Python 3.10 – Simplifies Unions in Type Annotations

Python 3.10 has several new typing features. They are given in detail here:

  • PEP 604, Allow writing union types as X | Y
  • PEP 613, Explicit Type Aliases
  • PEP 612, Parameter Specification Variables

The focus of this tutorial is to talk about PEP 604, which makes writing union types easier when adding type annotation (AKA: type hinting) to your codebase.

Unions Ye Olde Way

Before Python 3.10, if you wanted to say that a variable or parameter could be multiple different types, you would need to use Union:

from typing import Union

rate: Union[int, str] = 1

Here’s another example from the Python documentation:

from typing import Union

def square(number: Union[int, float]) -> Union[int, float]:
    return number ** 2

Let’s find out how 3.10 will fix that!

The New Union

In Python 3.10, you no longer need to import Union at all.

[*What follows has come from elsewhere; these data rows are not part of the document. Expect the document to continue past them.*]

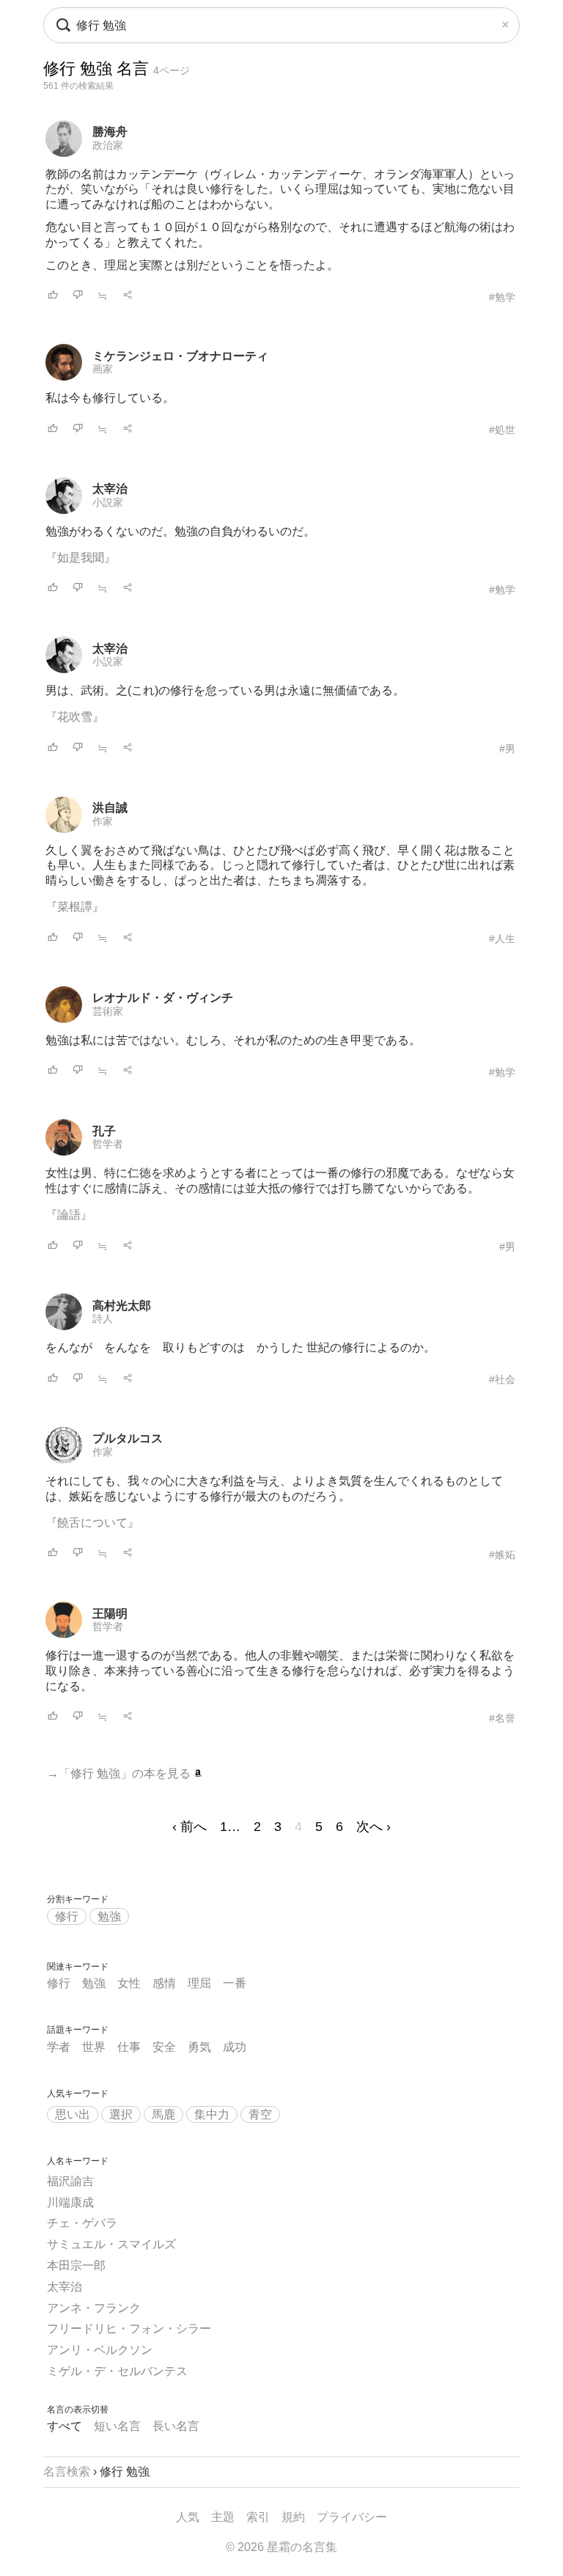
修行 (66, 1916)
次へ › (373, 1826)
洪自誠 (110, 807)
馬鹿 (163, 2114)
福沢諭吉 (70, 2181)
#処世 (502, 430)
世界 (94, 2047)
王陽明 (110, 1613)
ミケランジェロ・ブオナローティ (180, 356)
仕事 (129, 2047)
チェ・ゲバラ (82, 2223)
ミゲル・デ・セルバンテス (117, 2371)
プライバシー (352, 2517)
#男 (507, 749)
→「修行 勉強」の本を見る (120, 1773)
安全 (164, 2047)
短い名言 (117, 2426)
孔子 (104, 1131)
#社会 (502, 1379)
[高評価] (53, 296)
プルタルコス (127, 1438)
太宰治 (110, 488)
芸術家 (107, 1011)
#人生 (502, 938)
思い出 (72, 2114)
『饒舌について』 (92, 1522)
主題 (223, 2517)
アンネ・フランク (94, 2308)
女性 (129, 1983)
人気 (187, 2517)
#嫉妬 (502, 1554)
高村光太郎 (121, 1305)
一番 (234, 1983)
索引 (258, 2517)
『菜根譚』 (74, 906)
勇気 (199, 2047)
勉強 (109, 1916)
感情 (164, 1983)
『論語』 (68, 1214)
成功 (234, 2047)
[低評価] (78, 296)
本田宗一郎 (76, 2265)
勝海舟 (110, 131)
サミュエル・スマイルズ (111, 2244)
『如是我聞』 (80, 557)
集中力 (211, 2114)
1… (230, 1826)
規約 (293, 2517)
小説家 (107, 502)
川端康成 (70, 2202)
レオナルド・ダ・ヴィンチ (162, 997)
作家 (102, 821)
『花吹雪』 (74, 717)
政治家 (107, 145)
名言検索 (66, 2471)
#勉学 (502, 297)
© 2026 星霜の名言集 (281, 2547)
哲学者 (107, 1144)
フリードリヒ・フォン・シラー (129, 2328)
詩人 (102, 1318)
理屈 (199, 1983)
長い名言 (175, 2426)
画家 (102, 369)
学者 (58, 2047)
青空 (260, 2114)
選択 (121, 2114)
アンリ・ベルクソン (99, 2350)
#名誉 (502, 1718)
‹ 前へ (189, 1826)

All the details are in PEP 604. The PEP allows you to replace it entirely with the | operator. Once you have done that, the code above becomes the following:

def square(number: int | float) -> int | float:
    return number ** 2

You can use the new syntax to replace Optional as well, which is what you used for type hinting that an argument could be None:

# Old syntax

from typing import Optional, Union

def f(param: Optional[int]) -> Union[float, str]:
   ...


# New syntax in 3.10

def f(param: int | None) -> float | str:
   ...

You can even use this syntax with isinstance() and issubclass():

>>> isinstance(1, int | str)
True

Wrapping Up

While this isn’t an amazing new feature for the Python language, the addition of using the | operator with type annotations makes your code look cleaner. You don’t need as many imports and it looks nicer this way.